Coup d’état : 1799 and 1851

Although the two Napoleonic coups d’état – the Eighteenth Brumaire of 1799[1] and December 2nd of 1851 [2] – were produced by specific and immediate political situations, their roots went far below this surface. The First and the Second Empires alike were the direct products of preceding revolutions. They marked the extreme point of rest of the receding revolutionary wave and were supported in both cases by two powerful classes of bourgeois society, the big bourgeoisie and the peasantry.

In the Eighteenth Brumaire, we have a bourgeoisie in the period of the revolution’s ascent, seeking to check it and lead it back to its starting point in order to strangle it, because it had been carried beyond the point they fixed for it – the creation of a constitutional bourgeois state – and was threatening the very foundations of this state. Hand in hand with this bourgeoisie went a peasantry, liberated and in possession of the land, fearing every new change as much as the return of the old regime, and anxious to consolidate its conquests through a government that was hostile to both the revolution and the legitimate monarchy. Facing these two classes across the barricades was a working class which during its short rule had frightened the petty bourgeoisie and driven it into the arms of reaction, but at the same time had shown that it did not yet possess an independent, practical program of action and had, therefore, been grinding itself to pieces in the revolutionary struggles. Finally, the threat offered by the anti-Jacobin coalition of feudal-reactionary Europe caused the internal contradictions and struggles to be pushed into the background and concentrated everything upon the necessity for a strong, external front.

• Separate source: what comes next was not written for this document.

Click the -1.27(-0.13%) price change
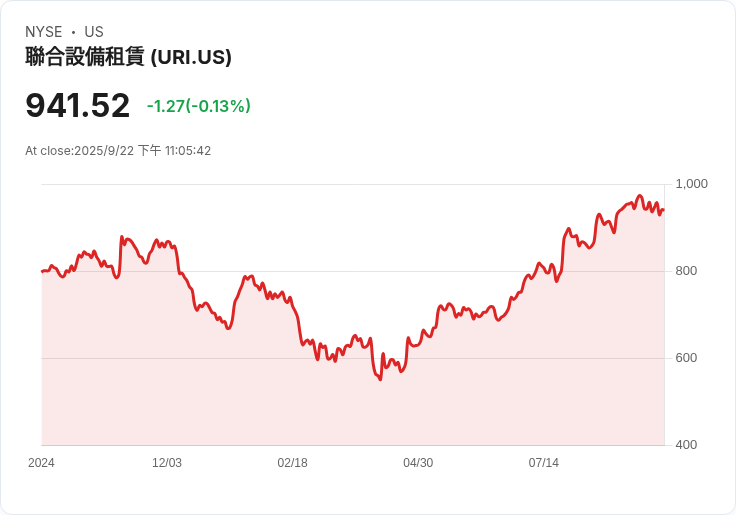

In the coup d’état of December 2, 1851, we have a bourgeoisie in power, which, like the big landowners, is frightened by the revolutionary uprising of the proletariat and the petty bourgeoisie. It secures the help of the petty bourgeoisie to trample the proletariat underfoot in the June massacre, and then, in order to finish with the petty bourgeoisie, strengthens the state power more and more at the expense of popular representation. In doing this, it finally places its own neck in the noose, with the greater resignation since it, from the beginning, is monarchically minded, and only finds fault with the monarchy of Bonaparte because it would have preferred that of the house of Orleans or the Bourbons. Next to this bourgeoisie, we have a peasantry, which has been devoted to the Napoleon tradition since the First Empire. In the Second it sees a means of establishing order with the bayonets of the army, and of controlling the turbulent city population it hates and fears.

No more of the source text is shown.